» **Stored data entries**
=====
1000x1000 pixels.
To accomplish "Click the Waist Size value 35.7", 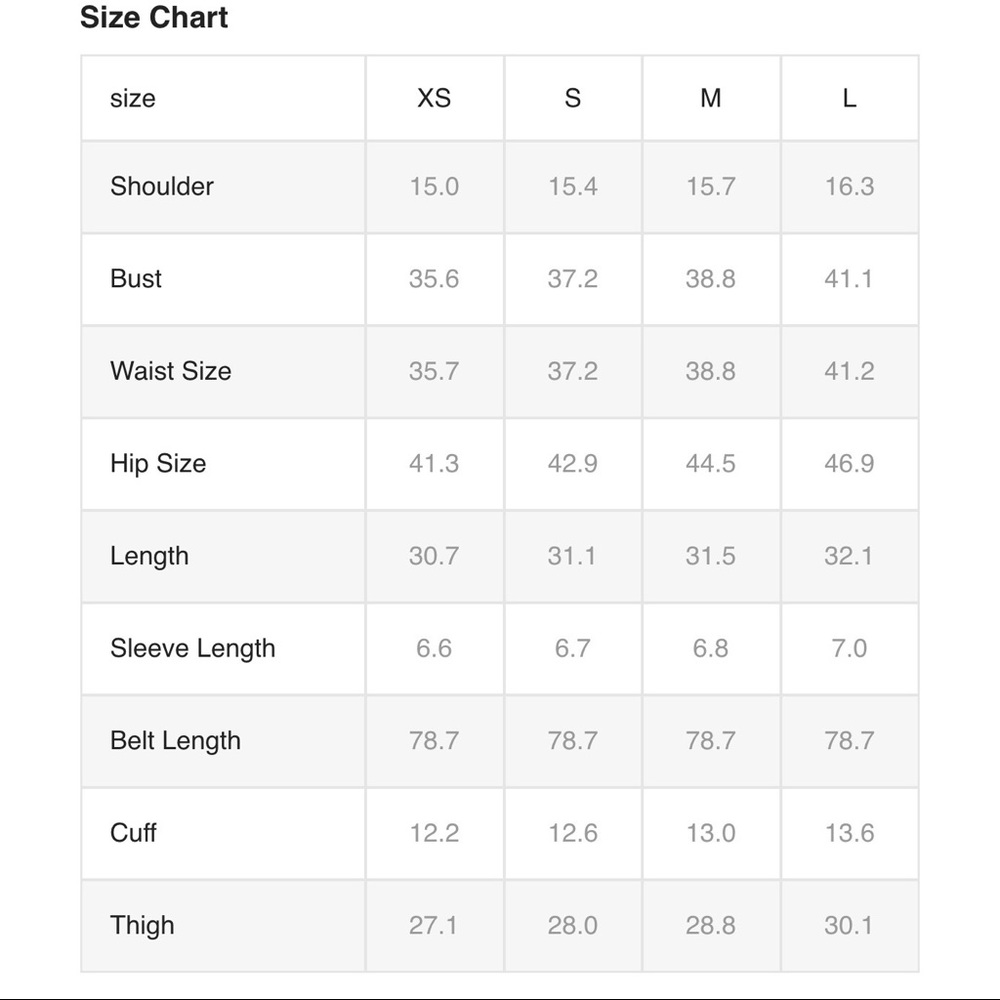I will coord(434,371).
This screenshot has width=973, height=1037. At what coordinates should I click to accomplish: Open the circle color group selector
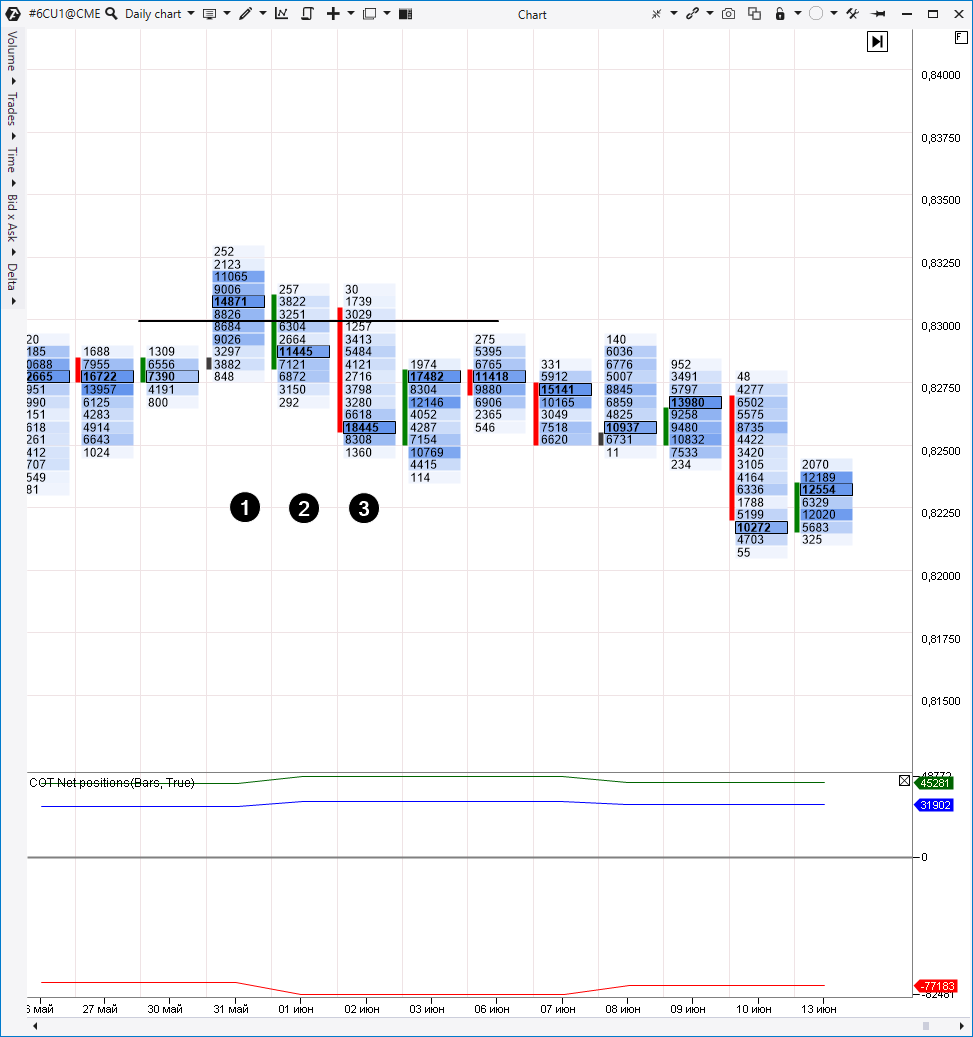(x=816, y=14)
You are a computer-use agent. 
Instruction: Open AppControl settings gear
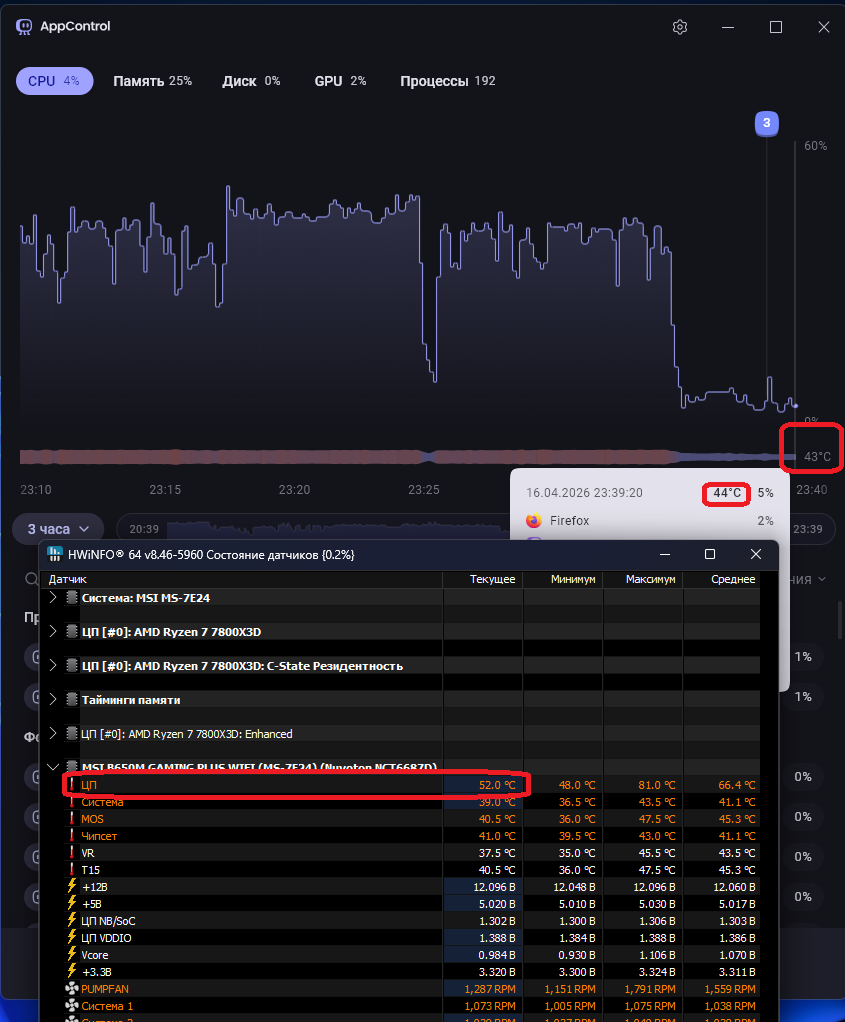click(680, 27)
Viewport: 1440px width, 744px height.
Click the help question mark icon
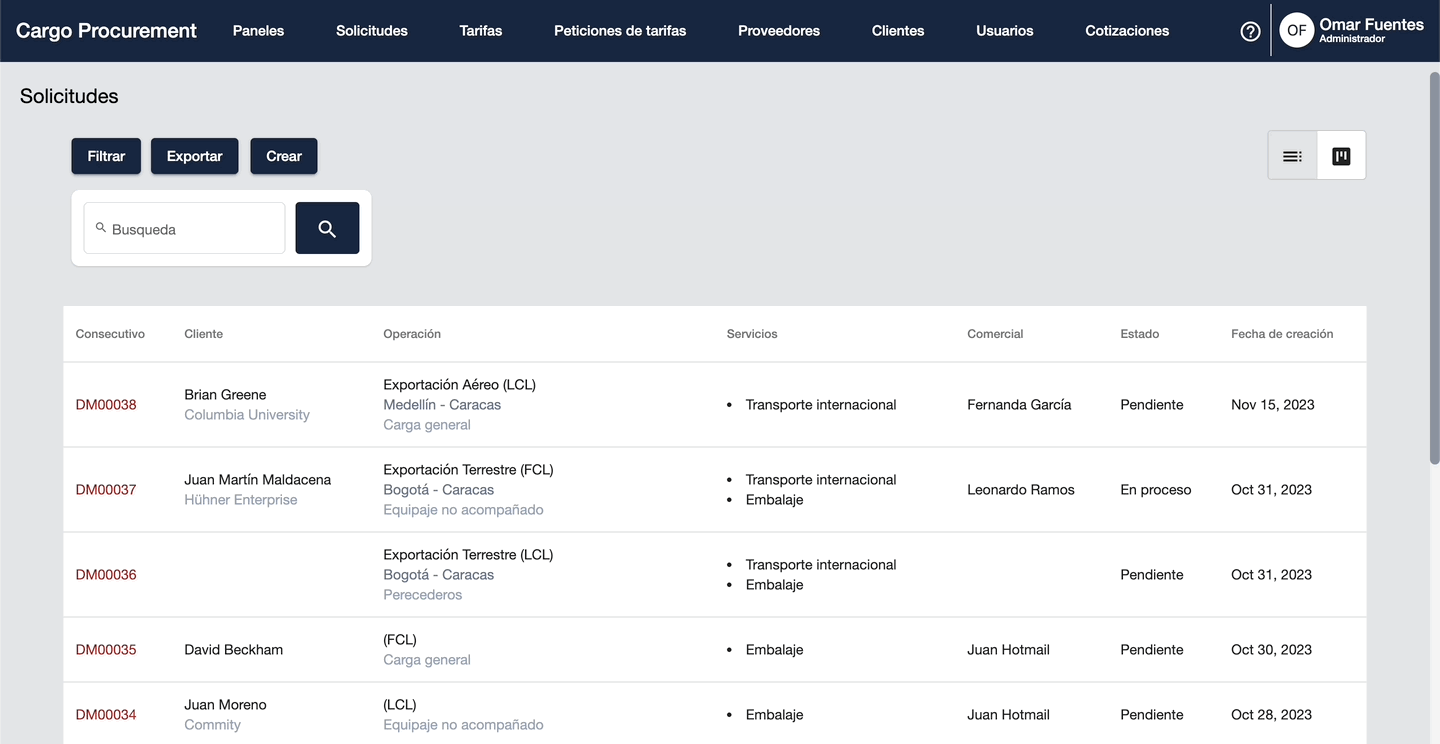tap(1250, 31)
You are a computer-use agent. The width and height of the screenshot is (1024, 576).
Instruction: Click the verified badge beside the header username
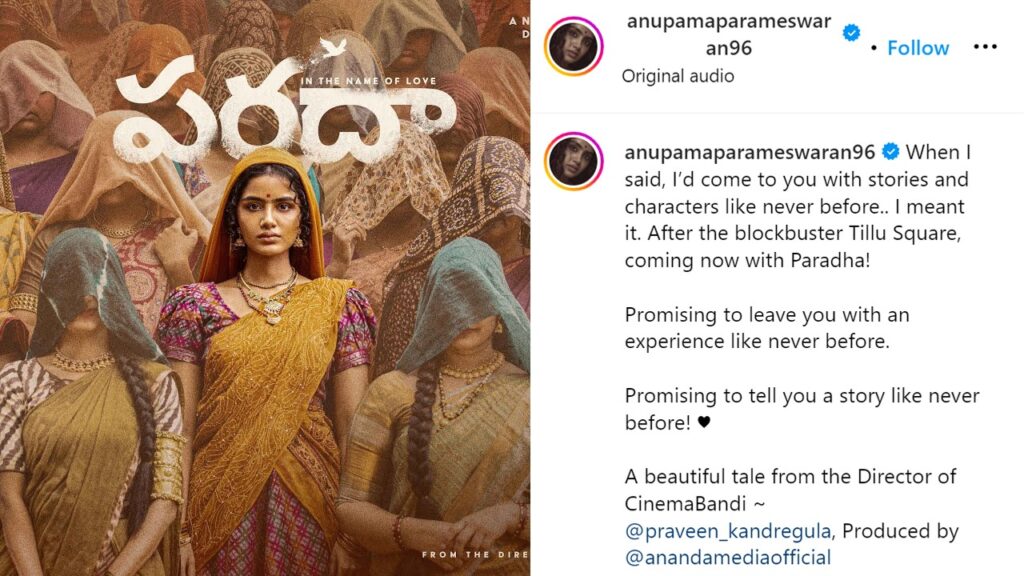point(851,32)
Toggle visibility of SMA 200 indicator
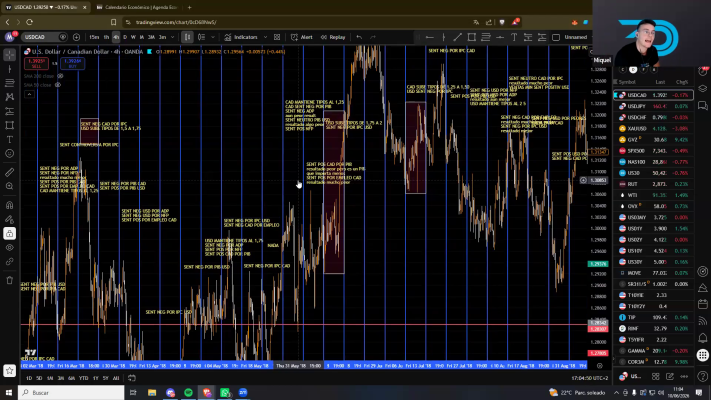This screenshot has height=400, width=711. click(58, 76)
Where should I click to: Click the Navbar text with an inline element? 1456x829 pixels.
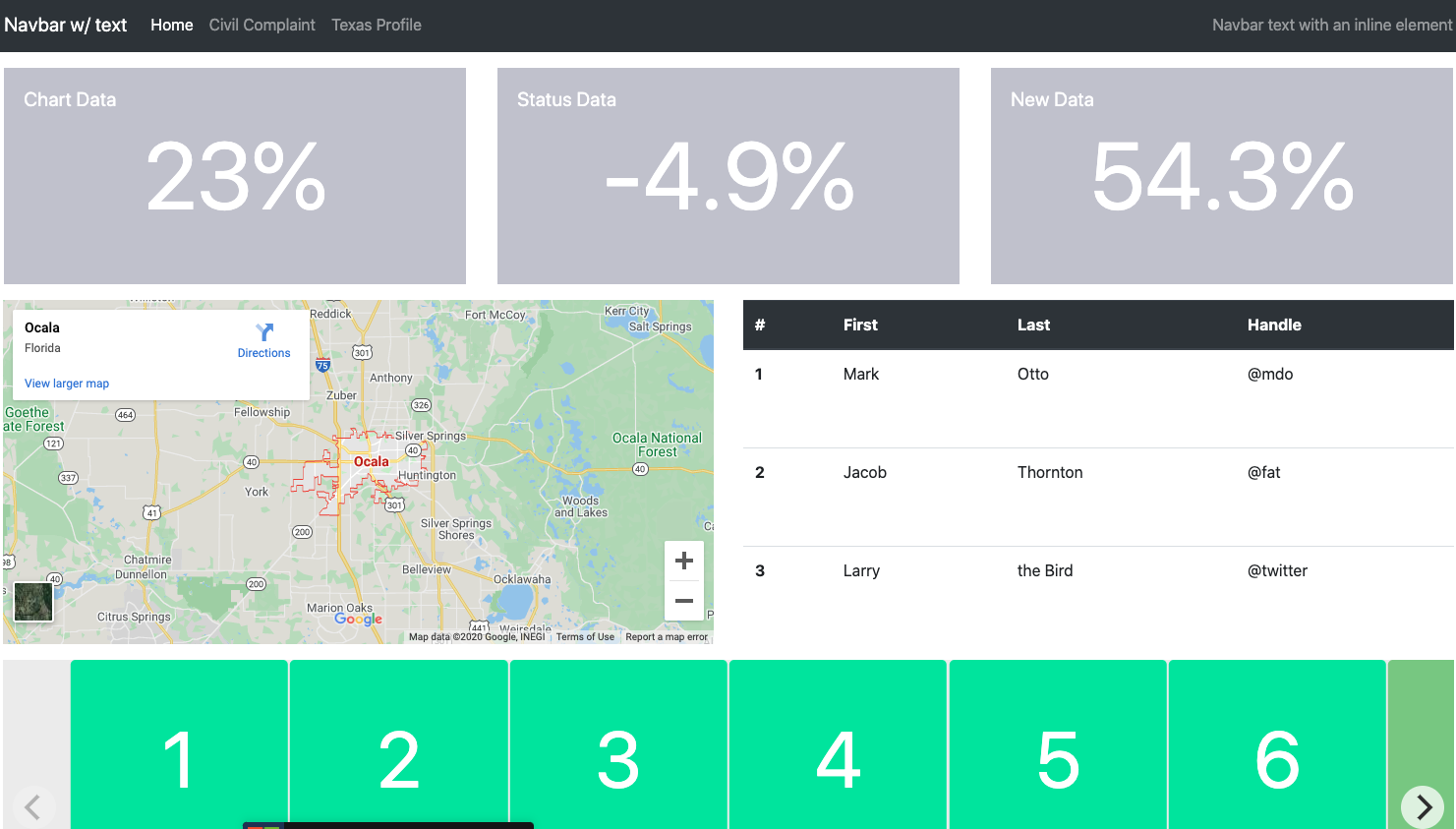(x=1330, y=25)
=====
» **About this task**
Your copy should consist only of the lines from the one containing "Toggle visibility of SMA 200 indicator" through the last line of the entries above, reproduced exactly, without pictures.

» **Expected output**
Toggle visibility of SMA 200 indicator
This screenshot has height=400, width=711. click(58, 76)
Where should I click to: Click the Navbar text with an inline element? 1456x829 pixels.
(x=1330, y=25)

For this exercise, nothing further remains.